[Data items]
****************************************

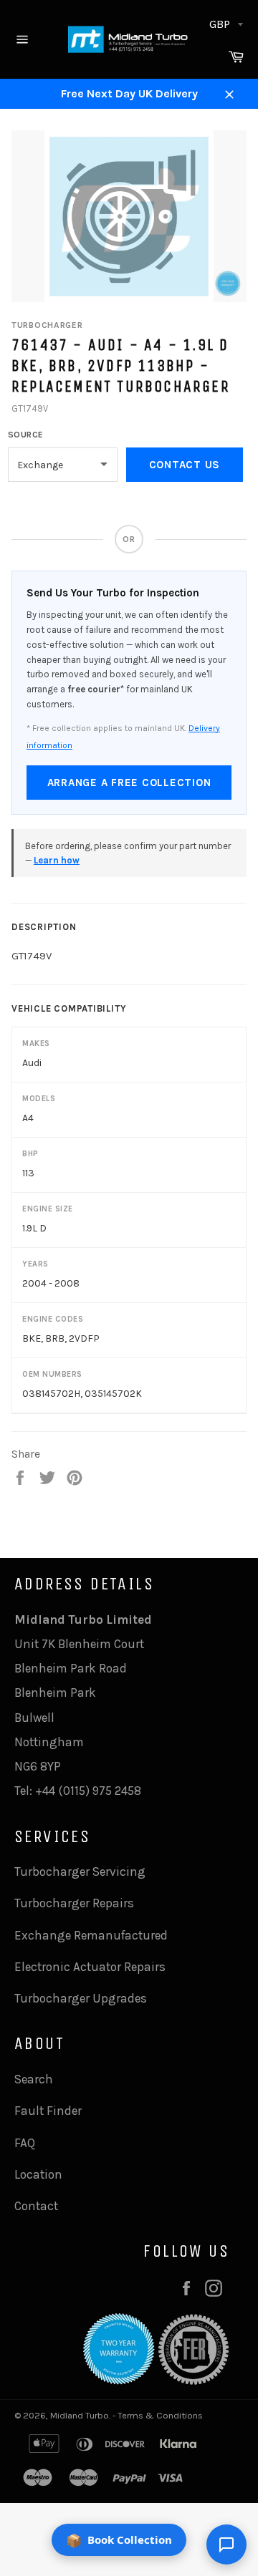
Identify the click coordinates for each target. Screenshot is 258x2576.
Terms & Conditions (160, 2415)
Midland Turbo (79, 2415)
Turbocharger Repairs (74, 1903)
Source (26, 435)
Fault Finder (48, 2110)
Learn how (57, 860)
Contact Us (185, 464)
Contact (36, 2206)
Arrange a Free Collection (129, 782)
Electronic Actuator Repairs (90, 1967)
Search (33, 2079)
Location (38, 2174)
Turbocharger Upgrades (80, 1998)
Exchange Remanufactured (91, 1935)
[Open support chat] (226, 2544)
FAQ (24, 2143)
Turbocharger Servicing (79, 1871)
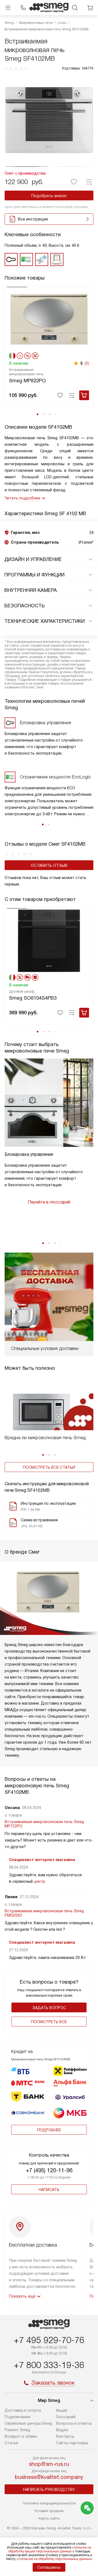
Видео (62, 2430)
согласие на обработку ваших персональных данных (49, 2549)
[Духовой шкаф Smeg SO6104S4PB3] (49, 940)
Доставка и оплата (23, 2410)
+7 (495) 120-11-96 (49, 2170)
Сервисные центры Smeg (28, 2423)
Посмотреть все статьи (49, 1467)
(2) (87, 363)
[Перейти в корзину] (90, 7)
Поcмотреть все (49, 2022)
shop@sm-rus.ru (49, 2464)
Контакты (65, 2436)
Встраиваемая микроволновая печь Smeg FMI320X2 (44, 1913)
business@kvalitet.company (49, 2477)
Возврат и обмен (21, 2436)
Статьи (11, 2443)
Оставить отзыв (49, 865)
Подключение (17, 2417)
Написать (49, 2189)
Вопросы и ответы (73, 2423)
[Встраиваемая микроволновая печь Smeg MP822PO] (49, 319)
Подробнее (49, 2130)
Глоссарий (65, 2417)
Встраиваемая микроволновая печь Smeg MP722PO (44, 1824)
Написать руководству (49, 2489)
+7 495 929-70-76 (49, 2340)
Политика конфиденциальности (49, 2503)
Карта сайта (49, 2518)
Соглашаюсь (49, 2567)
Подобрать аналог (49, 196)
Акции (61, 2410)
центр (39, 1881)
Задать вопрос (49, 2008)
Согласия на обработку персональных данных (54, 2559)
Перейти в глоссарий (49, 1202)
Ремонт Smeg (17, 2430)
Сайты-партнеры (72, 2443)
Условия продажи (49, 2511)
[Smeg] (49, 7)
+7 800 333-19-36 (49, 2365)
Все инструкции (33, 219)
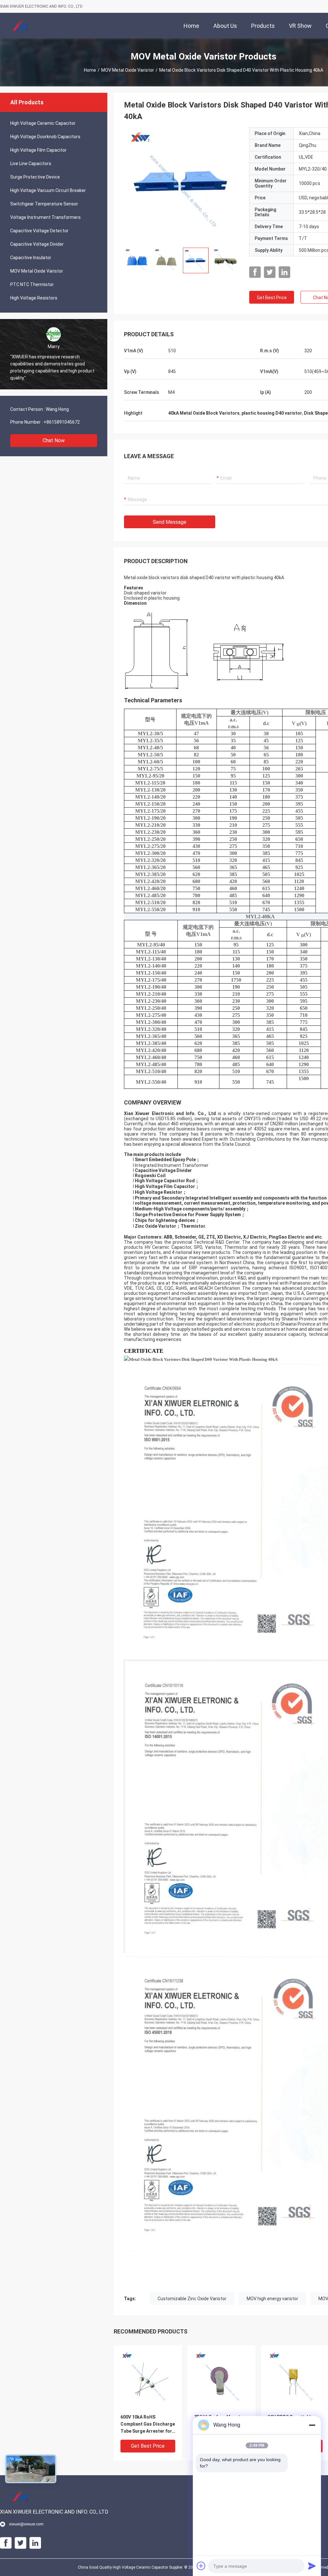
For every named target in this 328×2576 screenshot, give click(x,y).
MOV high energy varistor (272, 2298)
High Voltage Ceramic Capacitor (43, 123)
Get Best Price (272, 297)
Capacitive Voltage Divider (37, 244)
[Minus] (312, 2425)
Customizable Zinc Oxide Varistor (192, 2298)
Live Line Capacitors (30, 163)
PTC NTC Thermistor (32, 284)
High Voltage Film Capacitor (38, 150)
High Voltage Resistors (33, 297)
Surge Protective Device (35, 176)
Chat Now (54, 440)
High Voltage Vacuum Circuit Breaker (48, 190)
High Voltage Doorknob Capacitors (45, 136)
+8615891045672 (62, 422)
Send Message (169, 522)
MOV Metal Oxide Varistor (127, 70)
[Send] (312, 2566)
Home (90, 70)
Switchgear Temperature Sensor (44, 203)
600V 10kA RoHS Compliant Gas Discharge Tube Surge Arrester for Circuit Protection (147, 2424)
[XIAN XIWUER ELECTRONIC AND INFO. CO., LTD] (21, 25)
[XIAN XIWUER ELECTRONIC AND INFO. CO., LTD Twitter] (269, 272)
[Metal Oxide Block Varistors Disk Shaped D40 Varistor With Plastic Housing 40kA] (181, 184)
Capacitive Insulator (30, 257)
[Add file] (201, 2566)
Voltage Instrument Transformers (45, 217)
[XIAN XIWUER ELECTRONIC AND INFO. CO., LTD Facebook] (255, 272)
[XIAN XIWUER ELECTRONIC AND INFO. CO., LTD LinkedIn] (284, 272)
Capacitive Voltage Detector (39, 230)
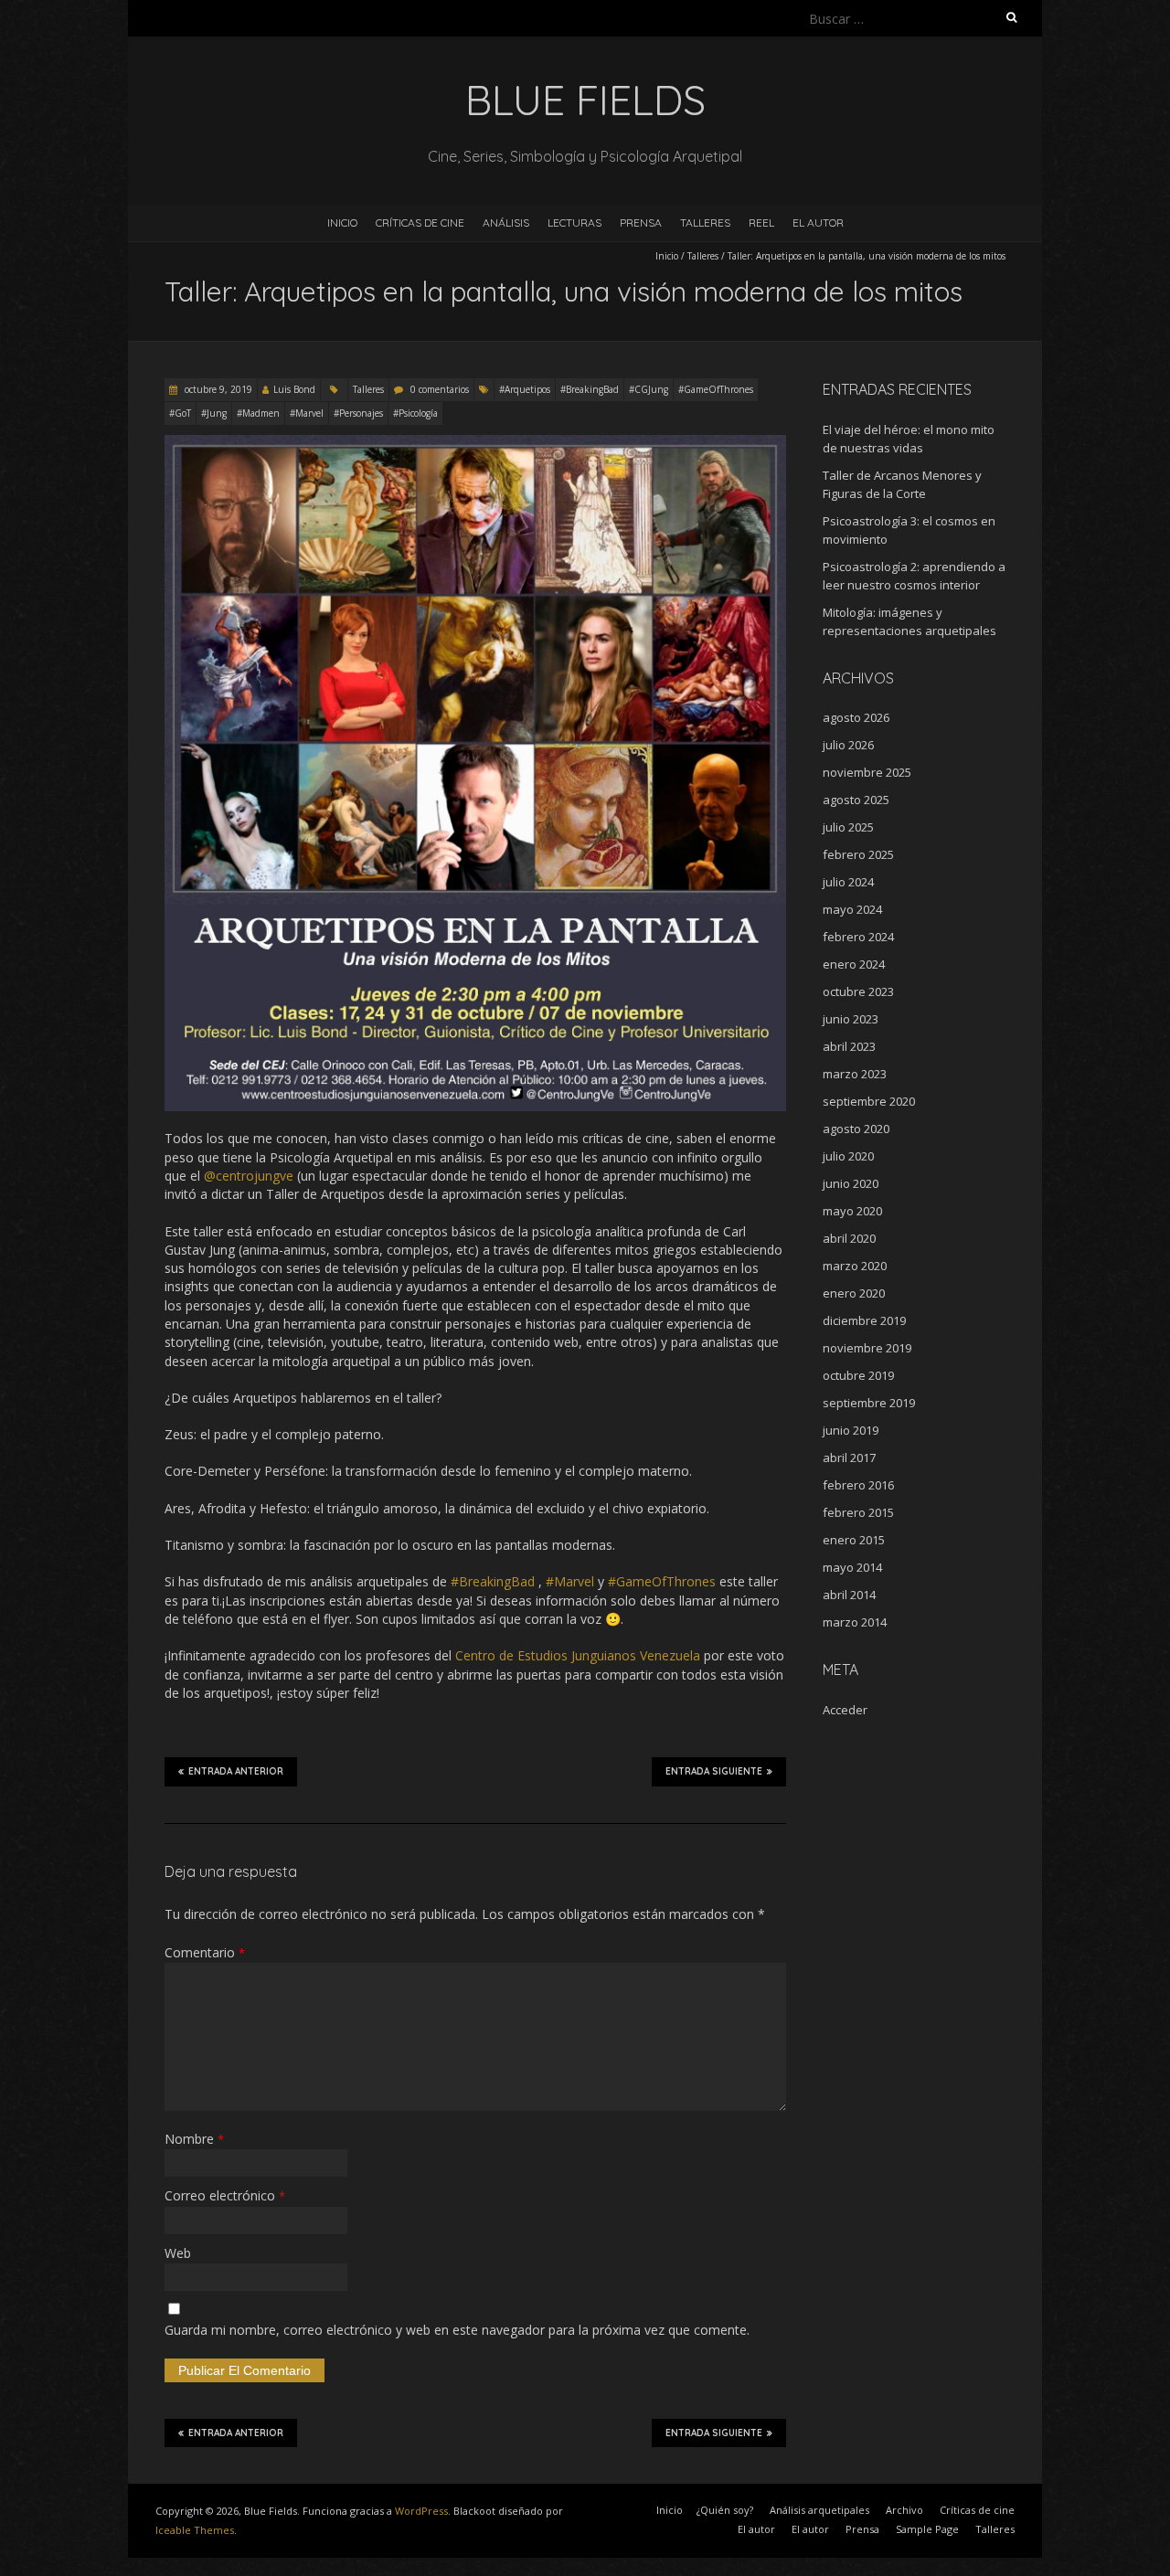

****************************************

> [Exercise details] Copy out the data verbatim, with no pictures.

> [Result of the task]
Identify the click coordinates for each target. Screenshot is 258x2576.
Terms & Conditions (160, 2415)
Midland Turbo (79, 2415)
Turbocharger Repairs (74, 1903)
Source (26, 435)
Fault Finder (48, 2110)
Learn how (57, 860)
Contact Us (185, 464)
Contact (36, 2206)
Arrange a Free Collection (129, 782)
Electronic Actuator Repairs (90, 1967)
Search (33, 2079)
Location (38, 2174)
Turbocharger Upgrades (80, 1998)
Exchange Remanufactured (91, 1935)
[Open support chat] (226, 2544)
FAQ (24, 2143)
Turbocharger Servicing (79, 1871)
Видео (62, 2430)
согласие на обработку ваших персональных данных (49, 2549)
[Духовой шкаф Smeg SO6104S4PB3] (49, 940)
Доставка и оплата (23, 2410)
+7 (495) 120-11-96 (49, 2170)
Сервисные центры Smeg (28, 2423)
Посмотреть все статьи (49, 1467)
(2) (87, 363)
[Перейти в корзину] (90, 7)
Поcмотреть все (49, 2022)
shop@sm-rus.ru (49, 2464)
Контакты (65, 2436)
Встраиваемая микроволновая печь Smeg FMI320X2 (44, 1913)
business@kvalitet.company (49, 2477)
Возврат и обмен (21, 2436)
Статьи (11, 2443)
Оставить отзыв (49, 865)
Подключение (17, 2417)
Написать (49, 2189)
Вопросы и ответы (73, 2423)
[Встраиваемая микроволновая печь Smeg MP822PO] (49, 319)
Подробнее (49, 2130)
Глоссарий (65, 2417)
Встраиваемая микроволновая печь Smeg MP722PO (44, 1824)
Написать руководству (49, 2489)
+7 495 929-70-76 (49, 2340)
Политика конфиденциальности (49, 2503)
Карта сайта (49, 2518)
Соглашаюсь (49, 2567)
Подобрать аналог (49, 196)
Акции (61, 2410)
центр (39, 1881)
Задать вопрос (49, 2008)
Согласия на обработку персональных данных (54, 2559)
Перейти в глоссарий (49, 1202)
Ремонт Smeg (17, 2430)
Сайты-партнеры (72, 2443)
Условия продажи (49, 2511)
[Smeg] (49, 7)
+7 800 333-19-36 (49, 2365)
Все инструкции (33, 219)
For every named target in this 328×2576 screenshot, give click(x,y).
MOV high energy varistor (272, 2298)
High Voltage Ceramic Capacitor (43, 123)
Get Best Price (272, 297)
Capacitive Voltage Divider (37, 244)
[Minus] (312, 2425)
Customizable Zinc Oxide Varistor (192, 2298)
Live Line Capacitors (30, 163)
PTC NTC Thermistor (32, 284)
High Voltage Film Capacitor (38, 150)
High Voltage Resistors (33, 297)
Surge Protective Device (35, 176)
Chat Now (54, 440)
High Voltage Vacuum Circuit Breaker (48, 190)
High Voltage Doorknob Capacitors (45, 136)
+8615891045672 (62, 422)
Send Message (169, 522)
MOV Metal Oxide Varistor (127, 70)
[Send] (312, 2566)
Home (90, 70)
Switchgear Temperature Sensor (44, 203)
600V 10kA RoHS Compliant Gas Discharge Tube Surge Arrester for Circuit Protection (147, 2424)
[XIAN XIWUER ELECTRONIC AND INFO. CO., LTD] (21, 25)
[XIAN XIWUER ELECTRONIC AND INFO. CO., LTD Twitter] (269, 272)
[Metal Oxide Block Varistors Disk Shaped D40 Varistor With Plastic Housing 40kA] (181, 184)
Capacitive Insulator (30, 257)
[Add file] (201, 2566)
Voltage Instrument Transformers (45, 217)
[XIAN XIWUER ELECTRONIC AND INFO. CO., LTD Facebook] (255, 272)
[XIAN XIWUER ELECTRONIC AND INFO. CO., LTD LinkedIn] (284, 272)
Capacitive Voltage Detector (39, 230)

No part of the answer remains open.